===== Supplied records =====
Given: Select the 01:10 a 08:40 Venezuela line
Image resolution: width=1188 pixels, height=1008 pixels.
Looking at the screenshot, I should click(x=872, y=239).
=====
===== Supplied records =====
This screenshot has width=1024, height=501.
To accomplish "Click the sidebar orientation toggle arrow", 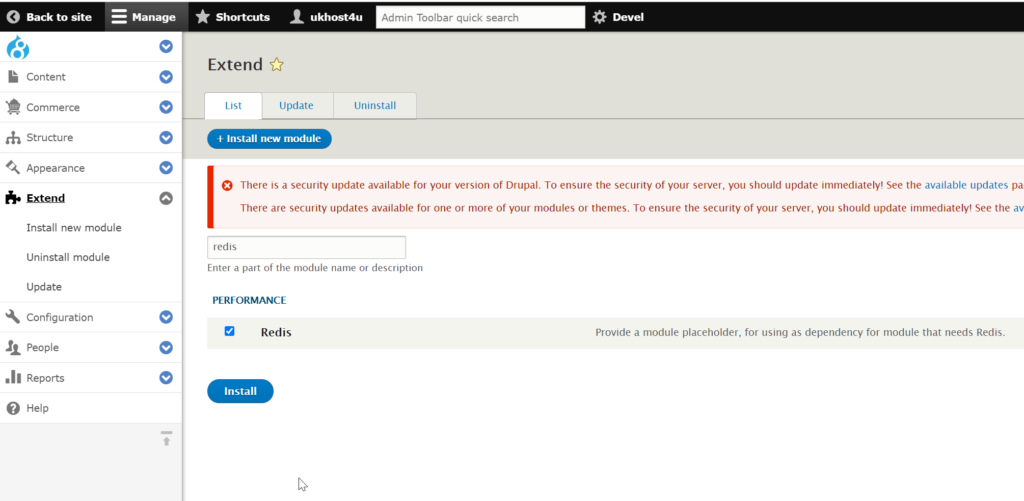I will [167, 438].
=====
Render the entries between the lines holding "Given: Select the" and "Looking at the", inclusive, as a two-column CSV with the headers instruction and response. Each entry gets one row: its text in the first column and its answer in the second, with each field quoted and any line breaks replaced by spaces.

instruction,response
"Given: Select the 01:10 a 08:40 Venezuela line Image resolution: width=1188 pixels, height=1008 pixels.","Looking at the screenshot, I should click(x=872, y=239)."